JavaFX 3D

Richard Bair richard.bair at
Mon Jun 4 14:11:54 PDT 2012

Hi Anthony,

On May 27, 2012, at 2:42 AM, Anthony Vanelverdinghe wrote:

> I agree with having a unified scene graph, but wouldn't it be possible to see everything as 3D objects, where 2D nodes are merely part of the surface of those 3D objects? (to me this would imply discarding 2.5D transforms altogether)

I don't think so. The problem is that for a typical 2D application, 2.5D is semantically correct (and easy!) whereas for a 3D program 2.5D is incorrect. So if you are building a 3D app, then yes you want to be able to take any normal 2D content and texture map it onto the 3D surface. That will need to be supported. But for a predominantly 2D application, you really want 2.5D (in terms of semantics).

For example, suppose you have a 3D flip rotation in a 2D app. Really you just want to write:

RotateTransition tx = new RotateTransition(nodeToRotate, Duration.seconds(3));

(or whatnot)

And that would be it. However in a 3D scene graph, this would look different than in a 2.5D. In 2.5D, the camera used to draw the result of the rotation will be positioned differently than one that is observing the entire application as a 3D scene. In the former case, the camera is positioned such that it is looking directly at the node being rotated, whereas in the latter case the camera is positioned "head on" looking at the entire scene. The perspective on the flipping content will be different depending on where that camera is positioned.

In addition, some things like "opacity" just have different semantic meaning between a 2D and 3D scene graph, so I think we can't just treat the whole scene as if it were a pure 3D scene graph. I mean, we could, but then "normal" or typical operations in a 2D world would acquire surprising new behaviors.

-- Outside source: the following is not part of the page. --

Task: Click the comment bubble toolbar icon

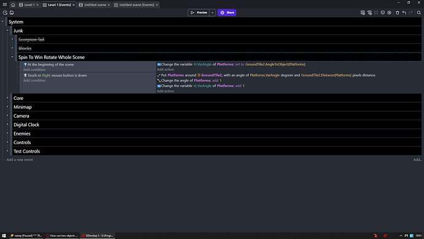Action: (383, 12)
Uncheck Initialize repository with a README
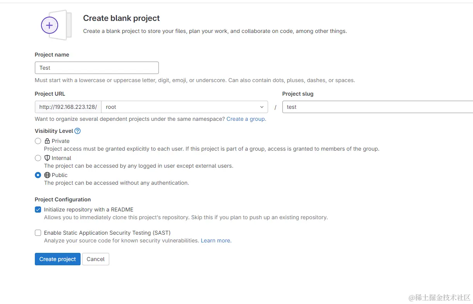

For example, observe the difference between these two scene's:

Rectangle r1 = new Rectangle(10, 10, 100, 100);
Rectangle r2 = new Rectangle(20, 20, 90, 90);
Rectangle r3 = new Rectangle(30, 30, 80, 80);
Rectangle r4 = new Rectangle(40, 40, 70, 70);
Group g = new Group(r1, r2, r3, r4);


Rectangle r1 = new Rectangle(10, 10, 100, 100);
Rectangle r2 = new Rectangle(20, 20, 90, 90);
Rectangle r3 = new Rectangle(30, 30, 80, 80);
Rectangle r4 = new Rectangle(40, 40, 70, 70);
Group g = new Group(r1, r2, r3, r4);
for (Node n : g.getChildren()) n.setOpacity(.5);

The first scene shows the normal 2D semantic for setting opacity on the group. The second scene shows what it would look like if you had set the opacity on the group but with normal 3D semantics (which essentially just pass the state down onto the children).

So ultimately I don't think we can just treat everything as 3D. That makes sense if you are writing a 3D app, but it doesn't make sense if you are writing a 2D app. So some provision for 2.5D I think makes sense.

> Just an idea that may or may not be useful, but suppose, as an example:
> * a cube
> * a property "paint" (of type Paint) for the surface of a 3D object
> * make a new subclass of Paint, ScenicPaint, which has the same behavior of a Scene, but allows to be used as the paint of the surface of a 3D object
> * a property "interactive" (a boolean) for a surface. This means it allows the user to double-click on the surface, which would cause the camera to be centered on this surface, so that it fills the whole scene (cfr. the lookAt property of Camera)
> So i would then be able to create a cube, create 6 scenes exactly the same as i currently would for a 2D application. Then i would set each of those scenes on a different surface of the cube & make the whole cube interactive. Then the user could watch the cube from different angles & double-click any surface. The scene is then centered on that surface, allowing the user to interact with the controls on it (e.g. filling in a form) and when the user is done, it 's easy to go back to the "3D world" (so a ScenicPaint would only be interactive while the surface "has focus"). Of course there may be menu's & such, allowing to immediately center on another surface in the 3D world. It should thus also be possible to disable "going 3D" altogether, so that the application appears as a simple 2D program, but is really 3D behind the curtains (e.g. have a simple cube, centered on the front side, where the paint property is changed every time the user switches scenes).

Yes I think that makes sense, although I would not have an "interactive" property. Instead you just have an event handler on the node in question and when it fires you then adjust the camera etc manually (ie: the "interactive" property is too use case specific, but you should be able to implement this use case on top of the scene graph we define).